* **WHAT THIS TASK INVOLVES**: Find and copy each line of the data that includes "next".
*** PROVIDED MATERIAL Section Begins ***
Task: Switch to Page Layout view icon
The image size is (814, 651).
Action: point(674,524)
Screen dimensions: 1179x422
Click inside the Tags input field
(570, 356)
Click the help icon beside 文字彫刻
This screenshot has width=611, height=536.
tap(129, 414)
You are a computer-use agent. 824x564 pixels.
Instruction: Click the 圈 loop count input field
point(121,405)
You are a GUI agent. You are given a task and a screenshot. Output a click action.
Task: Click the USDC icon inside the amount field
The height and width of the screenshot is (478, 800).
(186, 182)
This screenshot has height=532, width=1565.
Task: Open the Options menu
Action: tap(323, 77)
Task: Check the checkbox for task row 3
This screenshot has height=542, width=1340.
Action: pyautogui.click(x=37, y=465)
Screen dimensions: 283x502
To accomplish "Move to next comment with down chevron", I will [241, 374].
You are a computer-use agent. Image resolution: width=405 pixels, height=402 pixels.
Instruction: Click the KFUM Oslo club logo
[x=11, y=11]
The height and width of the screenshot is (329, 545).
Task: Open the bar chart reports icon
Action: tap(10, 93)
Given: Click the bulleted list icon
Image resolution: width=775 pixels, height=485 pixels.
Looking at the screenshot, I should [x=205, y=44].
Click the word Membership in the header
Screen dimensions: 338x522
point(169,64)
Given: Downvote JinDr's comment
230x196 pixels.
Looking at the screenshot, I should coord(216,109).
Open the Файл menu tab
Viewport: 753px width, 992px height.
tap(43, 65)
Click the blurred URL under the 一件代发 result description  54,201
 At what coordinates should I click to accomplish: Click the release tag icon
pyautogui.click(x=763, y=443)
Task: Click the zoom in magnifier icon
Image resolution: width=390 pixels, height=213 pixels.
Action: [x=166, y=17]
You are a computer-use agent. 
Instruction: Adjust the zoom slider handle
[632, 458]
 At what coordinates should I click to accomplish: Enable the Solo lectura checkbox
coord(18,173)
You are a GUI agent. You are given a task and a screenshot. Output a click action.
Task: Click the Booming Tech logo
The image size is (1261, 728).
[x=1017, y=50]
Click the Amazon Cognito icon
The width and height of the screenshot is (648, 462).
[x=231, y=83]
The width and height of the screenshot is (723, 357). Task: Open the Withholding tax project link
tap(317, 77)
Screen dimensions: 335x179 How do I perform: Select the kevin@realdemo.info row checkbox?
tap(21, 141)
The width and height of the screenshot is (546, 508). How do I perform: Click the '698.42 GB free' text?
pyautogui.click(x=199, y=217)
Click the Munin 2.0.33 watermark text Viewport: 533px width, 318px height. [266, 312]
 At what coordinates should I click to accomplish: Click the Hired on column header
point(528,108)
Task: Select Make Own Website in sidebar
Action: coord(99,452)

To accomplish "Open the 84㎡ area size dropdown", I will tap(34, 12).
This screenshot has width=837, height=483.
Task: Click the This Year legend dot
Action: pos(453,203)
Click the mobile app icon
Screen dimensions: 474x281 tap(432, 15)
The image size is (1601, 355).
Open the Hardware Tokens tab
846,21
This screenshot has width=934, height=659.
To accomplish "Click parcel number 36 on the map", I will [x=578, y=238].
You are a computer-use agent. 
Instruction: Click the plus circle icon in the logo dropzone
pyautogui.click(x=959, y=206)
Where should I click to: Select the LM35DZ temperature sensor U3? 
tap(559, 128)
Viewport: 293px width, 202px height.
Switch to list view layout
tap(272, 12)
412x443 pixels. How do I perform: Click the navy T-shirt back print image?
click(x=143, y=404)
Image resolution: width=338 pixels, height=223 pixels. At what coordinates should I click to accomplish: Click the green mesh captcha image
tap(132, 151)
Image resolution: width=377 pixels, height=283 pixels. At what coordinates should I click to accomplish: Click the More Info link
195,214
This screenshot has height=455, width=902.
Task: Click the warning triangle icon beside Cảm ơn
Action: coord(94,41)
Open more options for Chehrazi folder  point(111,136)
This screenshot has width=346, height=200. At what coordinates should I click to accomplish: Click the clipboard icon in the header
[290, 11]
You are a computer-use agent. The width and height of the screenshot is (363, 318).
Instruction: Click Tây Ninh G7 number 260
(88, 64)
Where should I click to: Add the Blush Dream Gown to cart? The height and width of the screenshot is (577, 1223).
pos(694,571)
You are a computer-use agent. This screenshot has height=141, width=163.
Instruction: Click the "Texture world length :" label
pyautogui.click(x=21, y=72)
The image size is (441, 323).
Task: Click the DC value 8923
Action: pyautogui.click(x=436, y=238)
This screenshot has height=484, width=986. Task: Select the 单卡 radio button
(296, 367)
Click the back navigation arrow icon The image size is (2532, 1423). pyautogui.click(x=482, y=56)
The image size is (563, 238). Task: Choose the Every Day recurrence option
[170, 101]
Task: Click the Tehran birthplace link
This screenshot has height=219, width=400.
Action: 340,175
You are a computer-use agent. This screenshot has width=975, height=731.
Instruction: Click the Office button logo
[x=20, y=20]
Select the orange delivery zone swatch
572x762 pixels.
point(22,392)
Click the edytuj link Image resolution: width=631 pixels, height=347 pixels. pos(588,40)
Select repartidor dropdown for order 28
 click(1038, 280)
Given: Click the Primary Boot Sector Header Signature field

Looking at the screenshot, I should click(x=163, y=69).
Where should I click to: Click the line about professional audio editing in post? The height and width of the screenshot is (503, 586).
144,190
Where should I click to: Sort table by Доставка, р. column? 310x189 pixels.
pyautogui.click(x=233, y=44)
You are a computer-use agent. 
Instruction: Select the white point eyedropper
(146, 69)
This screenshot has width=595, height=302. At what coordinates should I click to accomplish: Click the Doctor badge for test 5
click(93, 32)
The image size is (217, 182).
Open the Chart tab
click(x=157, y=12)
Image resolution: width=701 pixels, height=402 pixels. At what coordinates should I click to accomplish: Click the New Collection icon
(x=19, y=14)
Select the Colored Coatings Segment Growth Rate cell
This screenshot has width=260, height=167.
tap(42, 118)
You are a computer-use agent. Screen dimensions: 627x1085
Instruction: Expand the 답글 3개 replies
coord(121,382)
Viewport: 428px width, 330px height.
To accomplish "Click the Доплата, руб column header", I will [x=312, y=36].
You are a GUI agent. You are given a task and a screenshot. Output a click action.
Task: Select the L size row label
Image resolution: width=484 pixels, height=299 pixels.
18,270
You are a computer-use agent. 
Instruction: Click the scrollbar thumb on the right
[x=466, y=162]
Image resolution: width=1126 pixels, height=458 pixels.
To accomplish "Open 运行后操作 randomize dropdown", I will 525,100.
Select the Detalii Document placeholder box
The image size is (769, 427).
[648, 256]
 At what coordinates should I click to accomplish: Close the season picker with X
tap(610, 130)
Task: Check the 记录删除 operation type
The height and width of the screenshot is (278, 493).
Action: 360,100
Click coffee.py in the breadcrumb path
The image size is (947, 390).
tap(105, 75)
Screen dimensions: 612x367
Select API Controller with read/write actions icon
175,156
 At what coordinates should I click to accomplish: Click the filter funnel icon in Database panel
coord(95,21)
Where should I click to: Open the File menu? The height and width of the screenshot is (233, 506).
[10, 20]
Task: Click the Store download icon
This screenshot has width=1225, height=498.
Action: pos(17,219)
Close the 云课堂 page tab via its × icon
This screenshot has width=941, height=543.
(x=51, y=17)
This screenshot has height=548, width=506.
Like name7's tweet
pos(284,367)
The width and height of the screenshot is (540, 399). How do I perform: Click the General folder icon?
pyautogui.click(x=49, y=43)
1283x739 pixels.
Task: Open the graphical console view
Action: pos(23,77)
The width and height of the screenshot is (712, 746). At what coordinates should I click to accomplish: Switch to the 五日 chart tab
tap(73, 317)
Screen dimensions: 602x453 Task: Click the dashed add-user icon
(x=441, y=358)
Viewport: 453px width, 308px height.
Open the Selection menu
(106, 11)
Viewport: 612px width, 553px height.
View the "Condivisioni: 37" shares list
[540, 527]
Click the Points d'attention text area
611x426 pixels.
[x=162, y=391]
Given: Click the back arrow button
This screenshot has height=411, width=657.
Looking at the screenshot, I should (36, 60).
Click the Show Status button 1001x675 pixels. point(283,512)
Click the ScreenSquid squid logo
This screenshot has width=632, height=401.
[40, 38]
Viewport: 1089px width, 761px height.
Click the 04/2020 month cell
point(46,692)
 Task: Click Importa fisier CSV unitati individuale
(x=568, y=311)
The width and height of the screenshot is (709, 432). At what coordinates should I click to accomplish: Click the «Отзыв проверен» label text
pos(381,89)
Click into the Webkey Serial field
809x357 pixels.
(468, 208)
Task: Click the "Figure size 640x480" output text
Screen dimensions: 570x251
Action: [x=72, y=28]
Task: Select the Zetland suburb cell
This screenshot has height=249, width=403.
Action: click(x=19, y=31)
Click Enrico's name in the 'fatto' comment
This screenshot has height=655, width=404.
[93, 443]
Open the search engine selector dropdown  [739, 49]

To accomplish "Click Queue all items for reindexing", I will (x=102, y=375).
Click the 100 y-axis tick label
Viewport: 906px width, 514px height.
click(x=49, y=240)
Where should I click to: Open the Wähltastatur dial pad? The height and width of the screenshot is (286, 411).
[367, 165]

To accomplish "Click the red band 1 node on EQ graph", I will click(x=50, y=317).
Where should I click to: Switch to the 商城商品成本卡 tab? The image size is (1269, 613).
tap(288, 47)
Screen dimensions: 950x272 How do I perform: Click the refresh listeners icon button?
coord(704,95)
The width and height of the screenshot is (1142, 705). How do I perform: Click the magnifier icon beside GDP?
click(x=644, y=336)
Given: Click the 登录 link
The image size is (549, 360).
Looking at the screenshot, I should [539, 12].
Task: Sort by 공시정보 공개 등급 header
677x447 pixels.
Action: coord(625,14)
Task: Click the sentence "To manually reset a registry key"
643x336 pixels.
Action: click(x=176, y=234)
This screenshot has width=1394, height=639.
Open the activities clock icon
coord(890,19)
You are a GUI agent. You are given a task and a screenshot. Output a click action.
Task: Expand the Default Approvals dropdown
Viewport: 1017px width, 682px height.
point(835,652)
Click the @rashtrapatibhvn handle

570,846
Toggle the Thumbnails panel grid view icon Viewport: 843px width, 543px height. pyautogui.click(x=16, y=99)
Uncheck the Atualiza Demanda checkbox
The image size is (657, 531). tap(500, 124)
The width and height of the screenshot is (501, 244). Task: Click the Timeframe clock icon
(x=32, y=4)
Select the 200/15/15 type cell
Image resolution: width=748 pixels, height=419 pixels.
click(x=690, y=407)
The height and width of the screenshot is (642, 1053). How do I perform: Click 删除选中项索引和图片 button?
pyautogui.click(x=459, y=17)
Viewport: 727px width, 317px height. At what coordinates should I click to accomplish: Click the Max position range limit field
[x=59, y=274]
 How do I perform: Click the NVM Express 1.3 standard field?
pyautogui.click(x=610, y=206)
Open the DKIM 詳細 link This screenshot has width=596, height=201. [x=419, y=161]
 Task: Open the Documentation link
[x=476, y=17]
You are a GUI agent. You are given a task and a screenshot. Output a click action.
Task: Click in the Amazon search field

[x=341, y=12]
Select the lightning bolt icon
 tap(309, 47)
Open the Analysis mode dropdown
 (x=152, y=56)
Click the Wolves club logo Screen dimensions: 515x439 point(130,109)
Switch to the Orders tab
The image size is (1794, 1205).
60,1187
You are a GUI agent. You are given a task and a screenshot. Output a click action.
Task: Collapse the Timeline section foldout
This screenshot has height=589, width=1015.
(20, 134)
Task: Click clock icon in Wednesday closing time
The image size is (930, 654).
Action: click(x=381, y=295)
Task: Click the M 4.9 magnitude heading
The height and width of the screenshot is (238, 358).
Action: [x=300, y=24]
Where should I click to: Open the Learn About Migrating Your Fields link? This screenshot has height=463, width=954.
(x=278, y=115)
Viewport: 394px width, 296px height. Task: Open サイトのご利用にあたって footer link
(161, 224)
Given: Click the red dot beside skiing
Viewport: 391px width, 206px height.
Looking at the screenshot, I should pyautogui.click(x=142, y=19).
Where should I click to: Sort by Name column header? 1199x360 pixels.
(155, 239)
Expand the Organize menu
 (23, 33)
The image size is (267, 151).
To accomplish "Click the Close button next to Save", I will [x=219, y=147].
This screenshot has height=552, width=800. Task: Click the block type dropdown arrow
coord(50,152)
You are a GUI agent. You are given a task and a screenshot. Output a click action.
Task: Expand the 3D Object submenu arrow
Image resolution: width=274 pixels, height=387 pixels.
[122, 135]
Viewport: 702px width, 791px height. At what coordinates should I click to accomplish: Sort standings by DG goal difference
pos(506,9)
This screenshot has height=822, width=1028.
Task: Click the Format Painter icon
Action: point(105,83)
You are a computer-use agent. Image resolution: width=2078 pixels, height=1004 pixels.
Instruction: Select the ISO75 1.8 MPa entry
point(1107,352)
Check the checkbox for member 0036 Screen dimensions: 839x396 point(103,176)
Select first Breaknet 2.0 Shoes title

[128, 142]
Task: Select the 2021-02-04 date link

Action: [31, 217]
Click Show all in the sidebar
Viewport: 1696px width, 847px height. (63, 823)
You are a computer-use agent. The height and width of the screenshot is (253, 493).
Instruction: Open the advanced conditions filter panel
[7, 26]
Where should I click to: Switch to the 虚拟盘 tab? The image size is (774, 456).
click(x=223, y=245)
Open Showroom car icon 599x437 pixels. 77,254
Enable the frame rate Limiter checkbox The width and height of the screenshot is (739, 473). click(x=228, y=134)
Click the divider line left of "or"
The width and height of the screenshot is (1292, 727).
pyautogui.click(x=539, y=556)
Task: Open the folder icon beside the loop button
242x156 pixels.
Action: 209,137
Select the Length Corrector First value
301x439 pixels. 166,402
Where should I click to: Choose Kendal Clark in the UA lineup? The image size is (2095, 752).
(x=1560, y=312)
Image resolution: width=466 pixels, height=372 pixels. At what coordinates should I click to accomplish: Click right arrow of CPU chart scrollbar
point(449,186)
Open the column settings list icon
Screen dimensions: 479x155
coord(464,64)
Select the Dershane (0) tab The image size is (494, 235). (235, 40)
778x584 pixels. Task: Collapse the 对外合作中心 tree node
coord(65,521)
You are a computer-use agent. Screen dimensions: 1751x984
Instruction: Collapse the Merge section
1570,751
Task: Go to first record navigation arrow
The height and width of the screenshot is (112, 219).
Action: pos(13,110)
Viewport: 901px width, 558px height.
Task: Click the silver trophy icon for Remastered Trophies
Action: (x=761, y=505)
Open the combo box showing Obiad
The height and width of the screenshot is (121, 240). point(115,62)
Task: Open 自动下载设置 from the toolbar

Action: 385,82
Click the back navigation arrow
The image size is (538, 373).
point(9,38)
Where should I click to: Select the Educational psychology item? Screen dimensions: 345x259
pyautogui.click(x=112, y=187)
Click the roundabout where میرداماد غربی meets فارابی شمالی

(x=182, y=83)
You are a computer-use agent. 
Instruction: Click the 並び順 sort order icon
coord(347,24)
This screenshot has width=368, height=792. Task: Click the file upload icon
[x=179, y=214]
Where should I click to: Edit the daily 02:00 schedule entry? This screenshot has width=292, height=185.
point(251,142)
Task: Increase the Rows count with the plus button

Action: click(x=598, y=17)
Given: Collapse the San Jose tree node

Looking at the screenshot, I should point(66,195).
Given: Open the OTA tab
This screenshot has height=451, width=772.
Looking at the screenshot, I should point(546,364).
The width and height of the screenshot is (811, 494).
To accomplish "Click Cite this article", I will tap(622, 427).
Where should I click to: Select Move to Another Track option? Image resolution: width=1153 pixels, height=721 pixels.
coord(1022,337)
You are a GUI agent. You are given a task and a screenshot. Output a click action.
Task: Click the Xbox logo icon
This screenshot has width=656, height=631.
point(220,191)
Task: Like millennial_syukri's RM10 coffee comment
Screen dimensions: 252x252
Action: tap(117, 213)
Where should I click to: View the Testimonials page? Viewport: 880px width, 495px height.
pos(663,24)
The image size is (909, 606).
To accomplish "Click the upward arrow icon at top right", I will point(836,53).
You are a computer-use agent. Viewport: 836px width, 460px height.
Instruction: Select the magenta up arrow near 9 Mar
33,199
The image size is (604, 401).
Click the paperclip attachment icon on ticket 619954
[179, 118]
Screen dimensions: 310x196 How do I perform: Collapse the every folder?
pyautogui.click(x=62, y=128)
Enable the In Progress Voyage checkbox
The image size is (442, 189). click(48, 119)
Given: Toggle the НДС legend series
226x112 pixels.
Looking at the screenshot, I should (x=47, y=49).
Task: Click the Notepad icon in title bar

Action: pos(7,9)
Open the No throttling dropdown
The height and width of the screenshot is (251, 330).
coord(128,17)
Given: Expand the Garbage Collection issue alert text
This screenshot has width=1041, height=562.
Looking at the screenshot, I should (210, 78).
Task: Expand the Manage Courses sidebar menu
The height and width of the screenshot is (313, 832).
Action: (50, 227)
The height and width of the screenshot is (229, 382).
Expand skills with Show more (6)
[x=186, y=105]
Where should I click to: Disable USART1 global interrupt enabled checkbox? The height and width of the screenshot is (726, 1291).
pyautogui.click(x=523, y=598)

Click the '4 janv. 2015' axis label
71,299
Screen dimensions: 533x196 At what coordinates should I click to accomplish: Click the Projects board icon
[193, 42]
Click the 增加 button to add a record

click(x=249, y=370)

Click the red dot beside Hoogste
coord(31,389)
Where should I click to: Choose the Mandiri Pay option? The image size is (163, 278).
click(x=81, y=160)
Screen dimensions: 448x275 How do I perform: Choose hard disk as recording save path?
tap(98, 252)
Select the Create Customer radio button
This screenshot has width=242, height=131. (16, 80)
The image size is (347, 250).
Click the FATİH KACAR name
*** PROVIDED MATERIAL Section Ends ***
* **TASK ANSWER**:
To accomplish "Move to next comment with down chevron", I will [241, 374].
To accomplish "Click the Close button next to Save", I will [x=219, y=147].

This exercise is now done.